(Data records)

start

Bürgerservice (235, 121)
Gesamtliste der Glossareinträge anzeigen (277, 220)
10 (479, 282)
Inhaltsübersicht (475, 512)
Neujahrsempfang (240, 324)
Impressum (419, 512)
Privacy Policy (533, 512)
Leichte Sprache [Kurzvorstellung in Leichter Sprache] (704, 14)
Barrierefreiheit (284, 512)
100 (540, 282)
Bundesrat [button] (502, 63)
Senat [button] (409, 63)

end
start

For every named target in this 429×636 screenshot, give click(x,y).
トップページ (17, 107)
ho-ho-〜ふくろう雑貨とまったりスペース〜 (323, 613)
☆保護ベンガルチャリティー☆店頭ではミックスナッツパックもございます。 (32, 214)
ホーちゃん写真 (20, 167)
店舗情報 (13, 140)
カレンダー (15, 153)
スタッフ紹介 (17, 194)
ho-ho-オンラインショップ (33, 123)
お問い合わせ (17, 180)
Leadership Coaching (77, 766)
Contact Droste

end
start

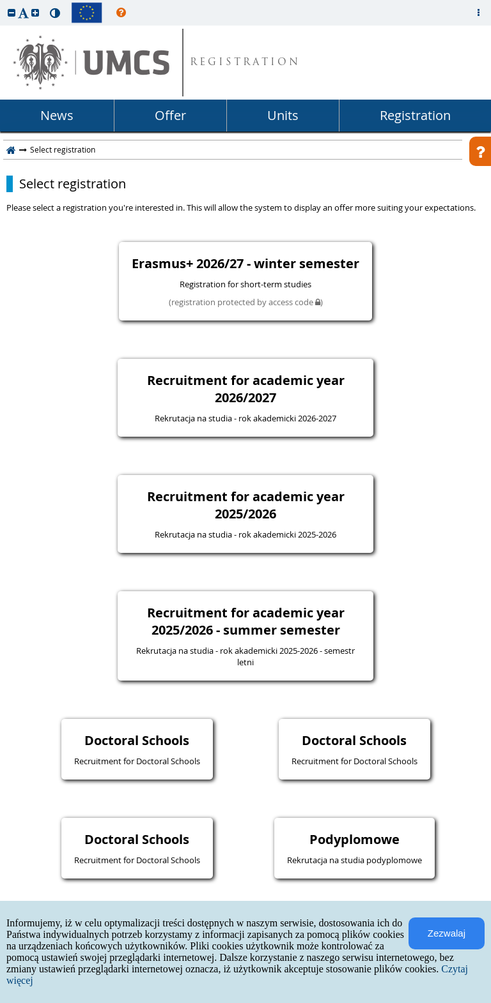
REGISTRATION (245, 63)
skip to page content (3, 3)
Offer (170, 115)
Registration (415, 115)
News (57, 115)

end

#### Do this
Quote the data verbatim from the line containing "Leichte Sprache [Kurzvorstellung" through the line containing "Senat [button] (409, 63)", including both of those lines.

#### Output for this exercise
Leichte Sprache [Kurzvorstellung in Leichter Sprache] (704, 14)
Barrierefreiheit (284, 512)
100 (540, 282)
Bundesrat [button] (502, 63)
Senat [button] (409, 63)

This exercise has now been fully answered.